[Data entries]
[Start of section]

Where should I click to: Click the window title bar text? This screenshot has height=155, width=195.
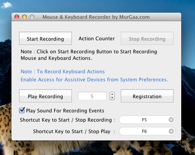[x=96, y=17]
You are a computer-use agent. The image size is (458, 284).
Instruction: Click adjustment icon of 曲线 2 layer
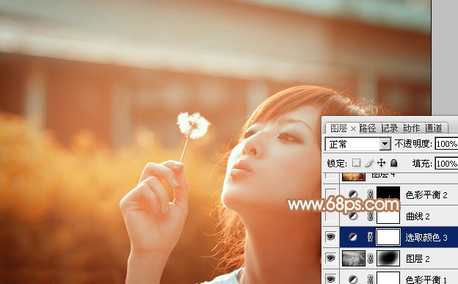pyautogui.click(x=353, y=216)
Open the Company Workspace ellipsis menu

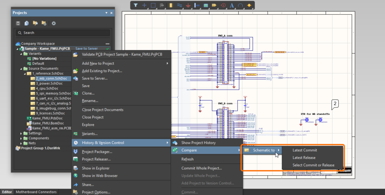tap(107, 44)
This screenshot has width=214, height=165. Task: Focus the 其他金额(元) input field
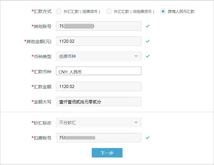point(98,41)
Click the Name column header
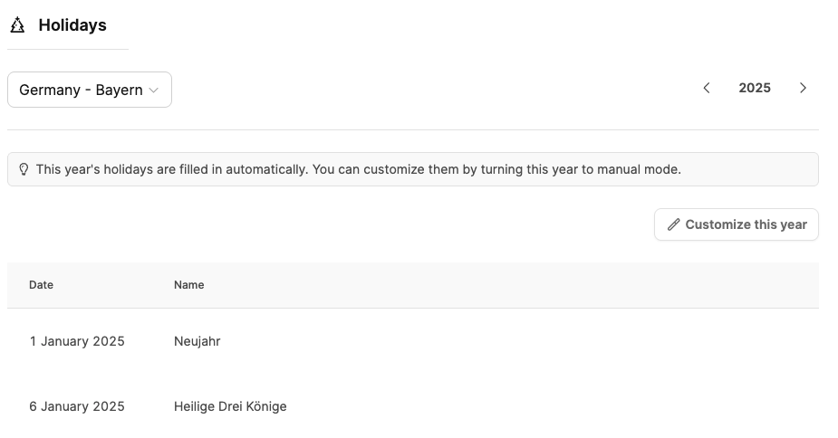838x438 pixels. [189, 285]
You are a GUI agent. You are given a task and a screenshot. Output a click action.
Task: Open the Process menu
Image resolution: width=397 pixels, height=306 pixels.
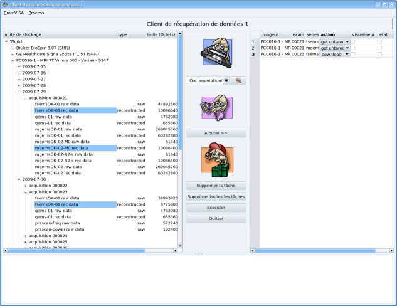(36, 13)
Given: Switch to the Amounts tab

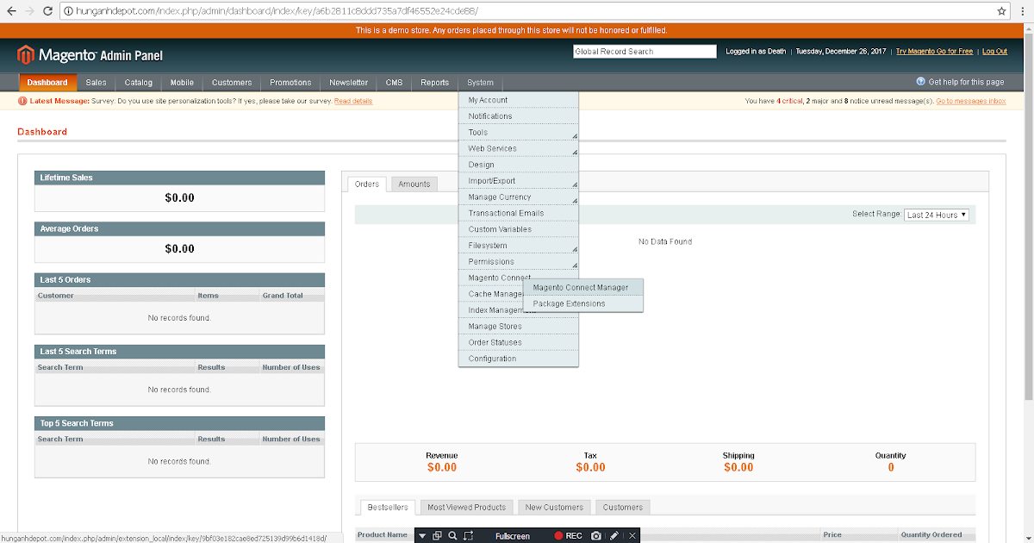Looking at the screenshot, I should [414, 184].
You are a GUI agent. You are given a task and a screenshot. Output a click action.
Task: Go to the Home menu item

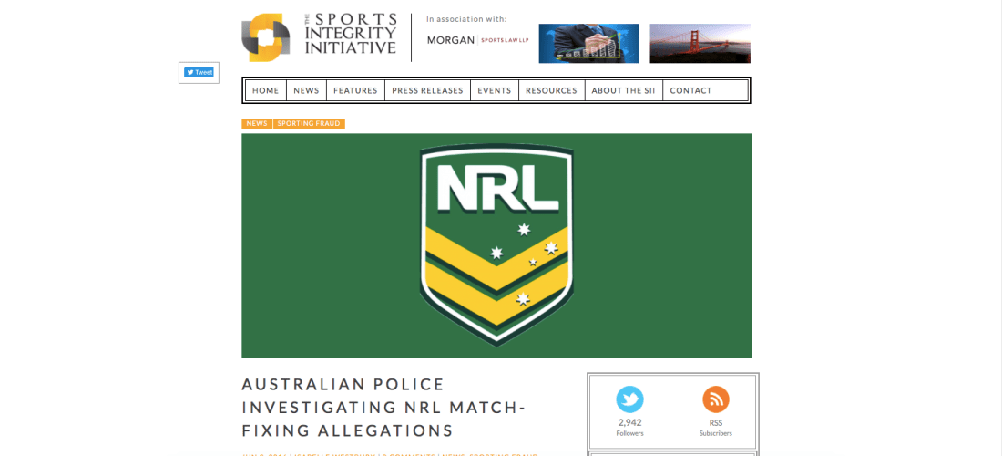point(265,90)
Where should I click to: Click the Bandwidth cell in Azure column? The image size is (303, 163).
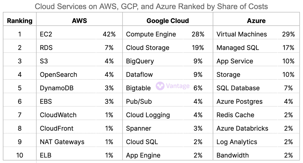pos(233,155)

[End of section]

*Activity*
Which lines run from the one containing "Click the Name column header" to the end of the data above? Set down those lines exactly, and only those, without any pictures.

*Answer to the problem*
Click the Name column header
838x438 pixels. [189, 285]
You are a GUI agent. You are given a task and a screenshot. Output a click action.
Task: Open the Process menu
Image resolution: width=397 pixels, height=306 pixels.
(36, 13)
Given: Switch to the Amounts tab

Looking at the screenshot, I should [414, 184].
You are a GUI agent. You are given a task and a screenshot. Output a click action.
Task: Go to the Home menu item

point(265,90)
Where should I click to: Click the Bandwidth cell in Azure column? The image size is (303, 163).
pos(233,155)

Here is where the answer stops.